• _THE REQUEST_: Can you rewrite the data starting at the line containing "Given: Click the Set Alert bell icon" and ending at the end of the data, with "bell icon" replaced by "bell button" and everything else left unchanged? Leave the pictures out.

— BEGIN RECORDS SUPPLIED —

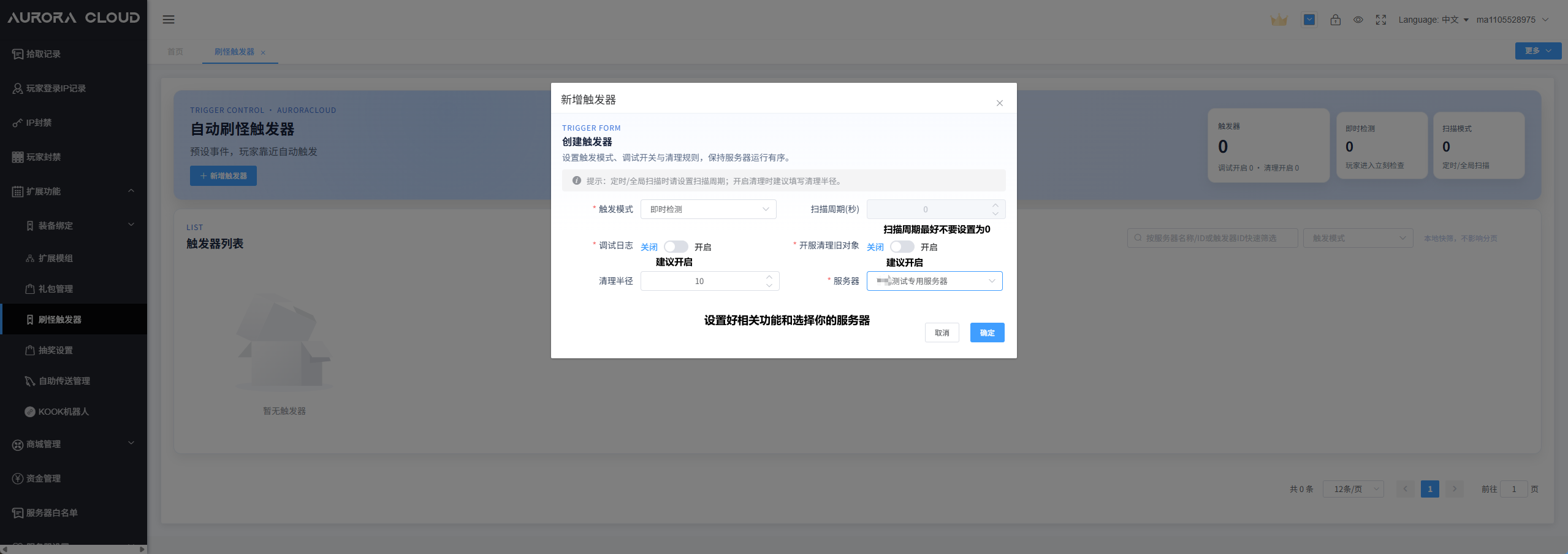Viewport: 1568px width, 554px height.
Task: Click the lock screen icon
Action: (1335, 20)
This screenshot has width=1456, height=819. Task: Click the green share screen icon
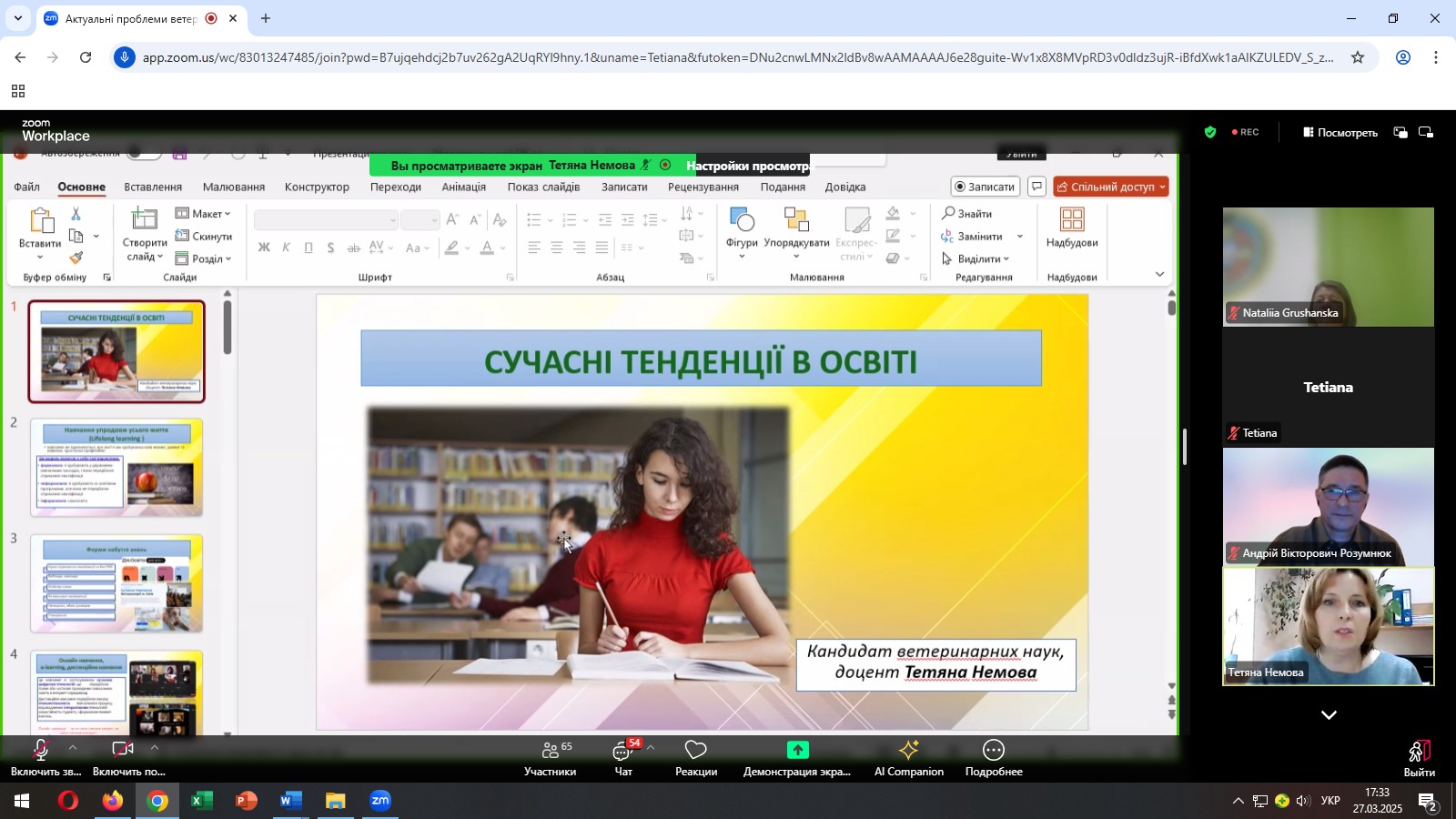[797, 751]
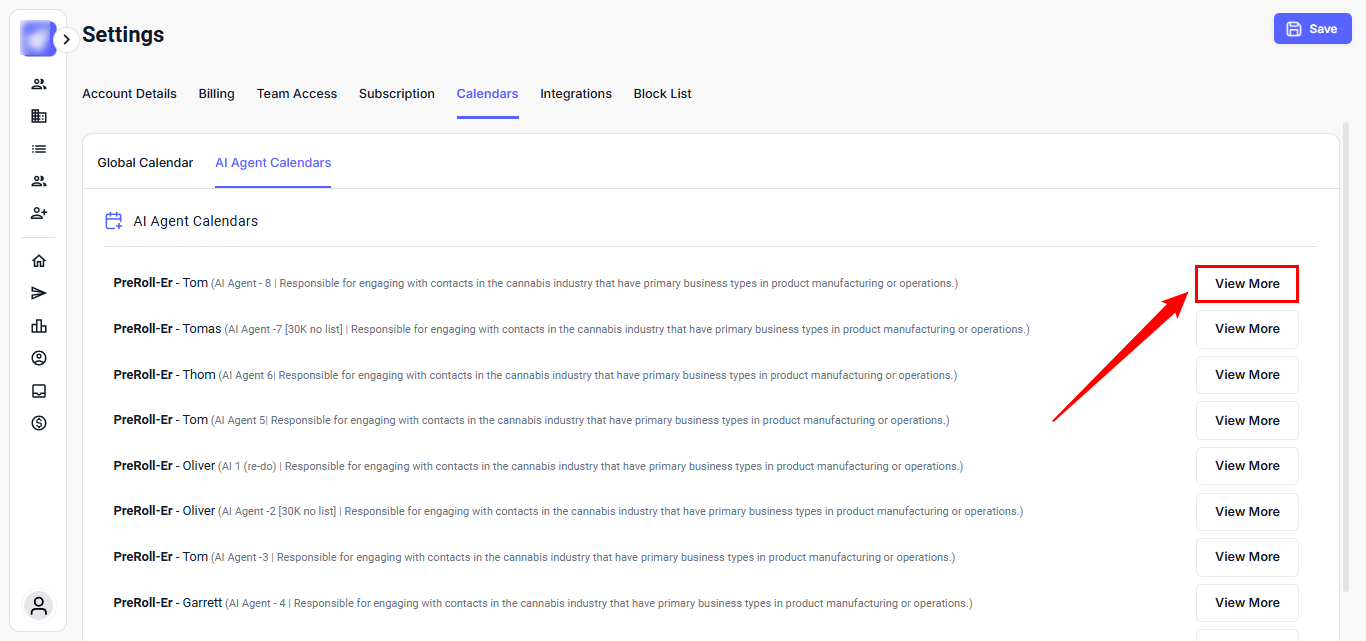
Task: Click the Save button
Action: click(1312, 29)

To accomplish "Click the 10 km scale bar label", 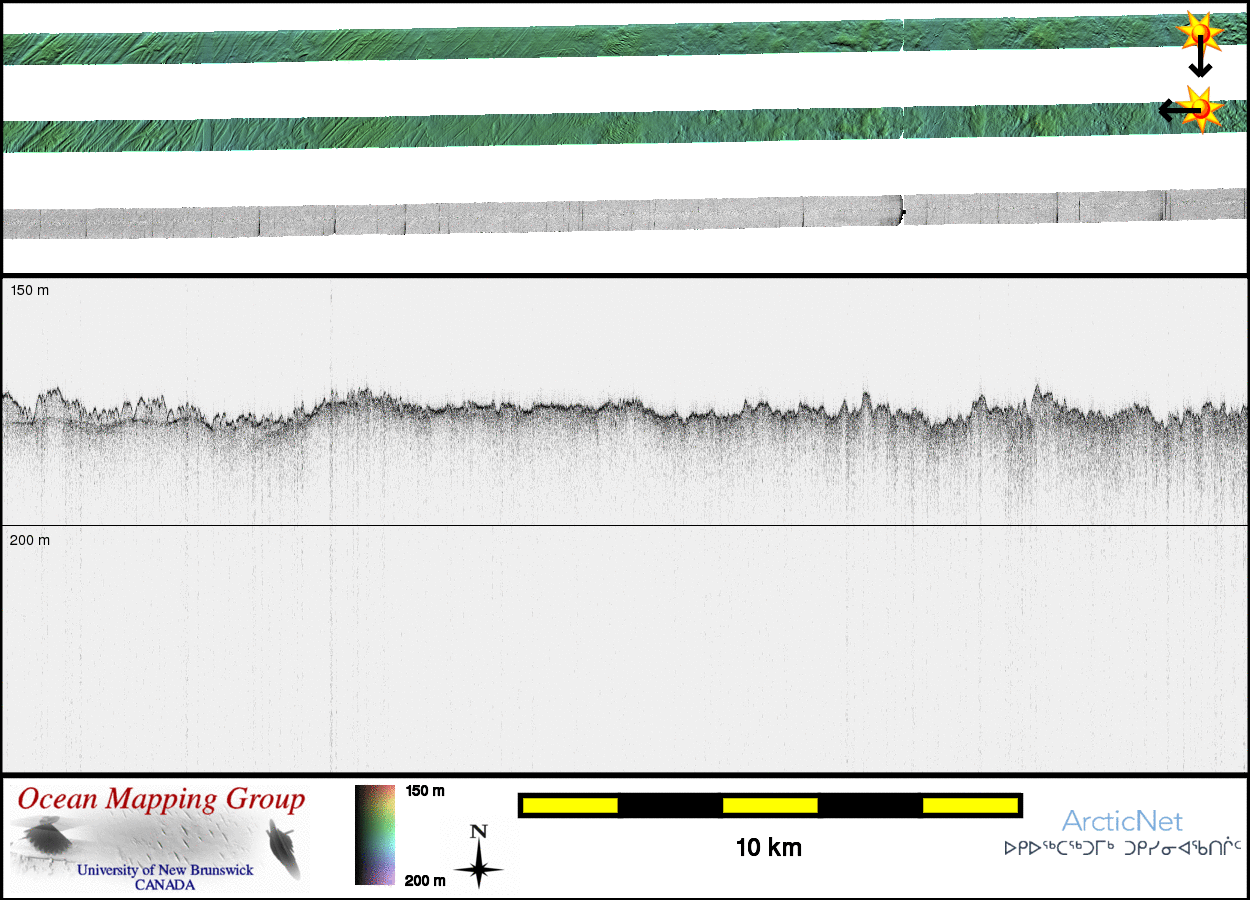I will [x=768, y=848].
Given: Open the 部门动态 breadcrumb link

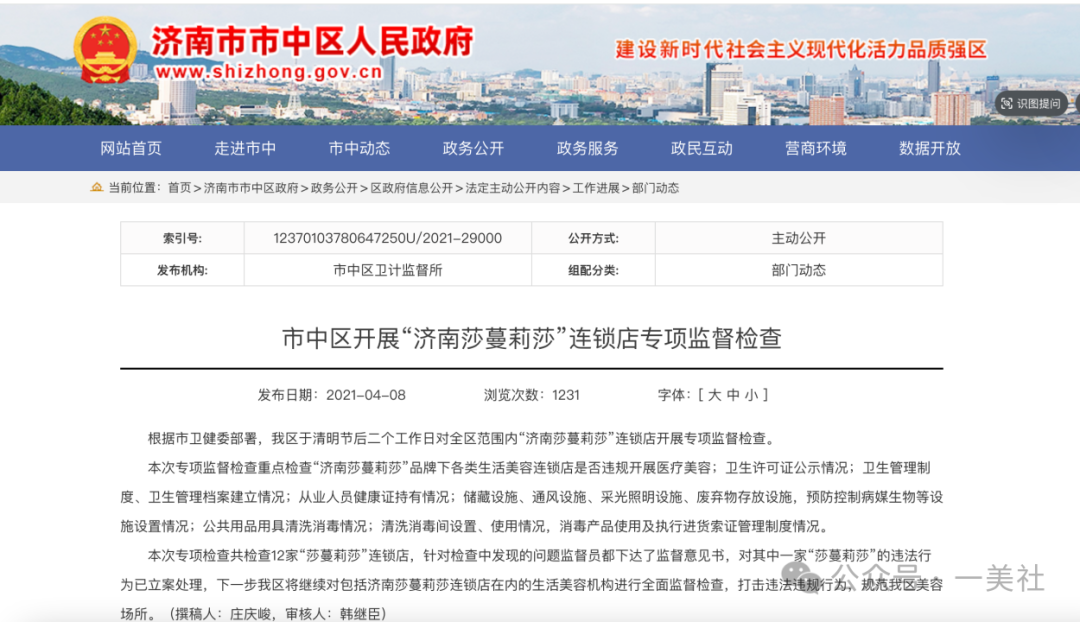Looking at the screenshot, I should point(655,187).
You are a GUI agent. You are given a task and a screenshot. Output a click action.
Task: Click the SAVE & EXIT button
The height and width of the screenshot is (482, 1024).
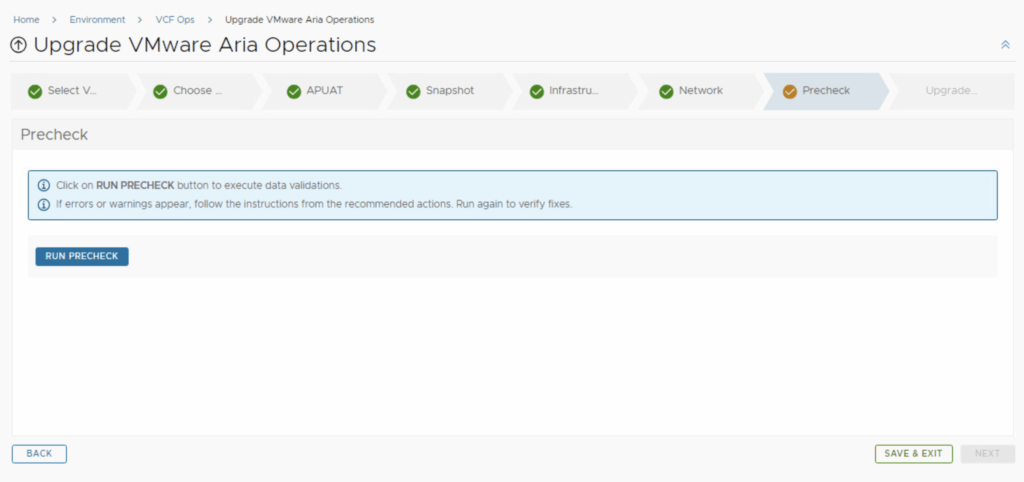(x=913, y=454)
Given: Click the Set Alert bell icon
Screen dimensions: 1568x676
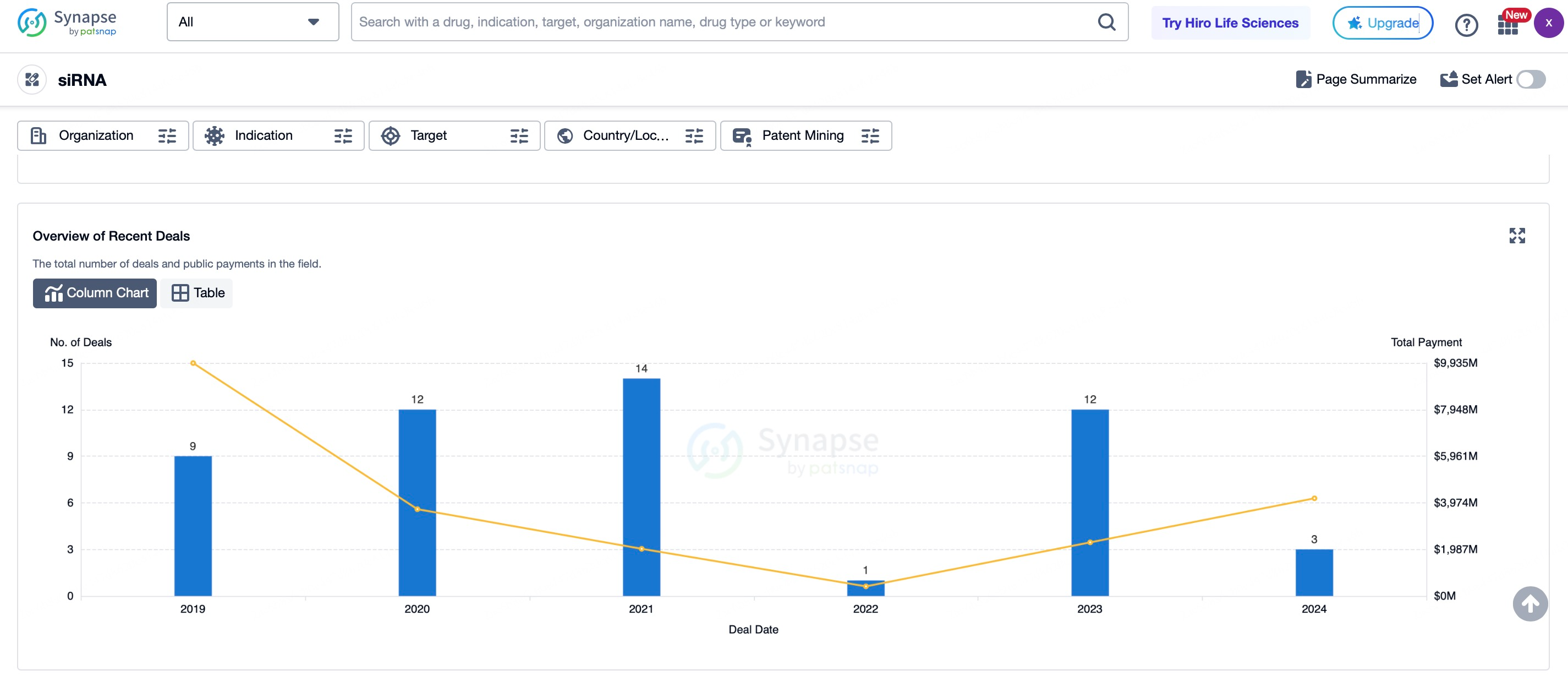Looking at the screenshot, I should tap(1448, 79).
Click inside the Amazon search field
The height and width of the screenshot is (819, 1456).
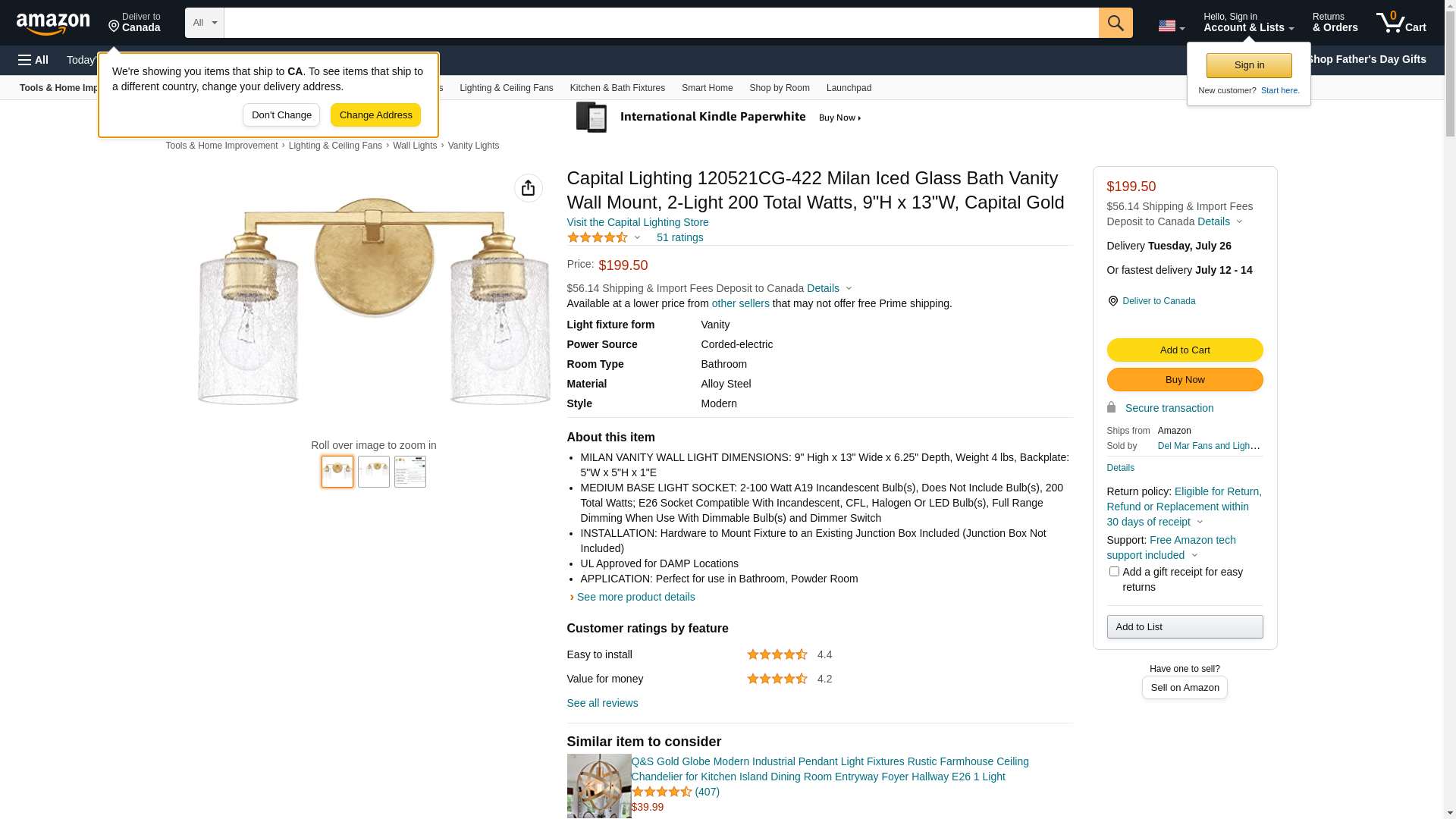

— END RECORDS SUPPLIED —

• _TASK RESPONSE_:
Given: Click the Set Alert bell button
Screen dimensions: 1568x676
Looking at the screenshot, I should tap(1448, 79).
Click inside the Amazon search field
The height and width of the screenshot is (819, 1456).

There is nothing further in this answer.